Owen Smith has told us he’s both ‘radical’ and ‘normal’. It doesn’t take a genius to work out those characteristics aren’t compatible. Yet, Owen Smith knows he needs to try and be both if he is to defy the huge odds and win this Labour leadership race. And therein lies the problem. Smith is deftly attempting a balancing act between praising Corbyn (his ‘radical’ bit) whilst trying to offer those policies in a more electable package (the ‘normal’ bit).
So can Smith manage to do both? It’s going to be a tricky ask but he tried his best just now during his Today interview. After praising Corbyn as someone who had been ‘great at identifying the question’ he tried to move things on to suggest he is the man to provide the answers. He said that at the moment Corbyn’s anti-austerity was just a slogan, not a solution; and he said his approach would be a £200bn investment fund to try and kick-start growth.

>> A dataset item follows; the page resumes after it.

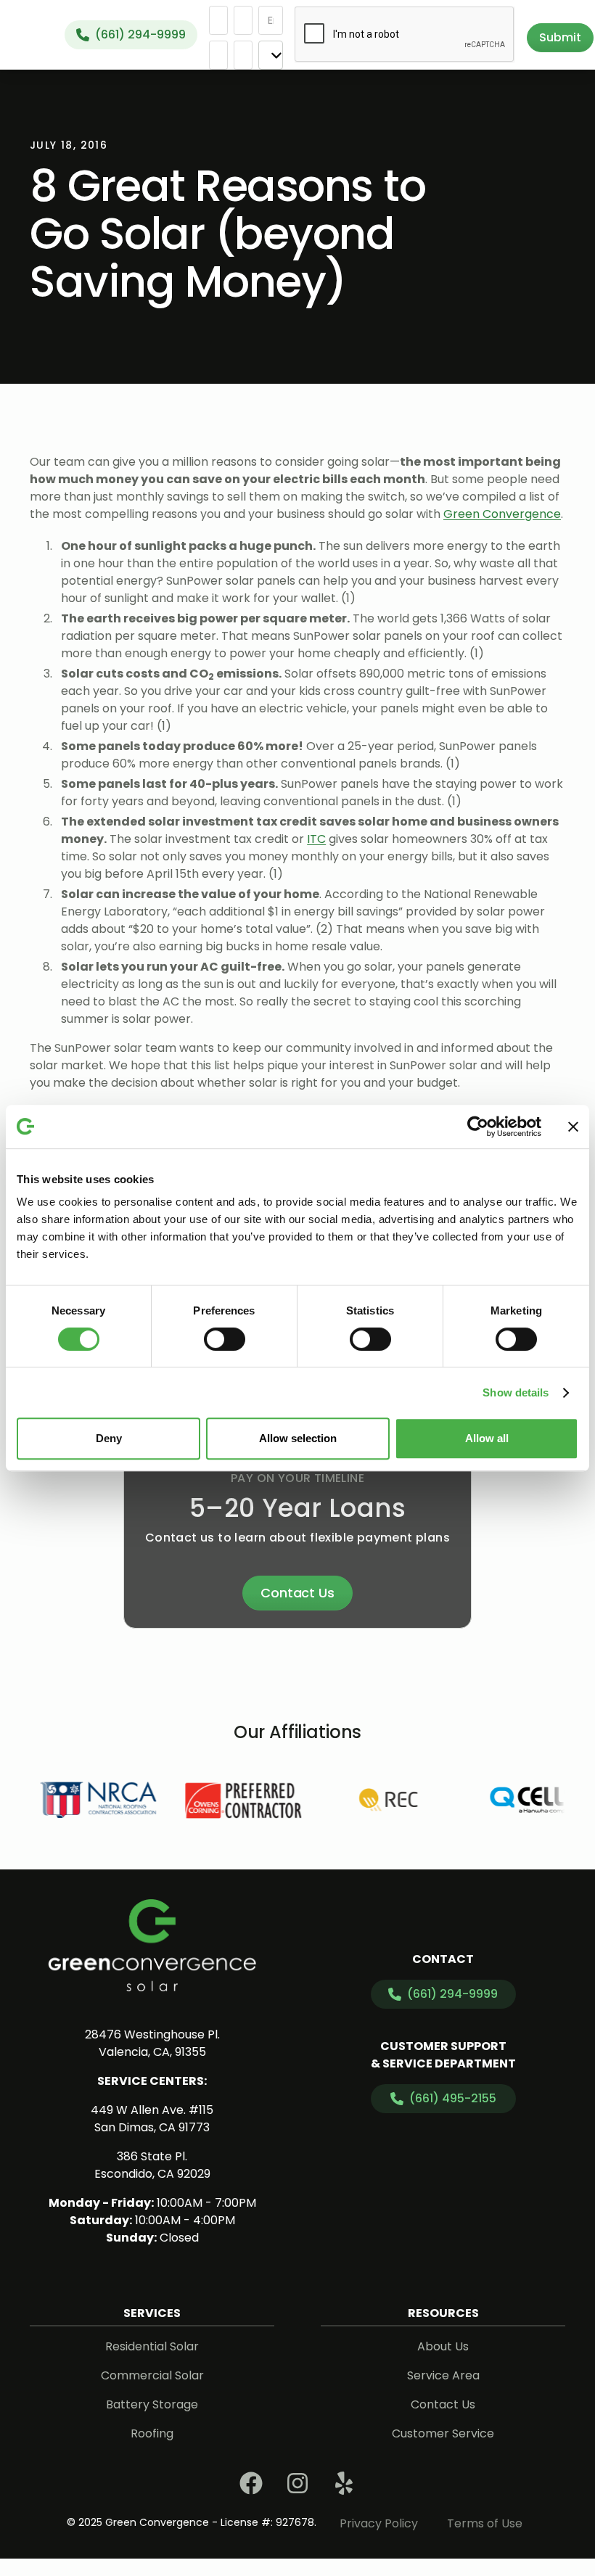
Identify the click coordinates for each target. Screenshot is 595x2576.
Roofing (152, 2433)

Smith went briefly on the attack when he suggested that Corbyn kept on going on about the housing crisis but hadn’t put forward any suggestions of what to do about it. By contrast, Smith said, he would start building 300,000 houses a year if he made it to No.10.

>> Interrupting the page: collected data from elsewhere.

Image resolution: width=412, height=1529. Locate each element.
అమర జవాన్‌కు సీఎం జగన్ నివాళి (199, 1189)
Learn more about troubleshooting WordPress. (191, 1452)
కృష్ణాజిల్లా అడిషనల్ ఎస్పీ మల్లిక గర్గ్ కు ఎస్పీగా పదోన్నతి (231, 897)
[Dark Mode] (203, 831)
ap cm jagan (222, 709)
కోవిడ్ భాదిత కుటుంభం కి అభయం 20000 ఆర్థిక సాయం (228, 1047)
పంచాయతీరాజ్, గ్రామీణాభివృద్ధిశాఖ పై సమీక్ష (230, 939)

And yet, talk of policy seems a long way off and Owen Smith knows it. He has an uphill climb to defeat Corbyn. So what is his answer for tackling his opponent? His trump card seems to be insisting that even if he wins, we can look forward to President Corbyn (of the Labour party that is). Owen Smith said:
‘Jeremy has a way of communicating that many of our members find very appealing. Jeremy has great Labour values and Jeremy still has still got a lot to say for the Labour party but I don’t think Jeremy is a leader. I don’t think he is a leader in Parliament but I do think he has got a lot to say for Labour and I would absolutely want him to take a role like President or Chairman, as we’ve had in the past.’
It’s clear from the amount of times Smith repeated the word ‘Jeremy’ in his leadership pitch that he knows what his greatest hurdle is to winning the Labour leadership. And yet he also knows that even if he manages to win what looks set to be a vicious fight, Corbyn – and those backing him – aren’t going to disappear anytime soon.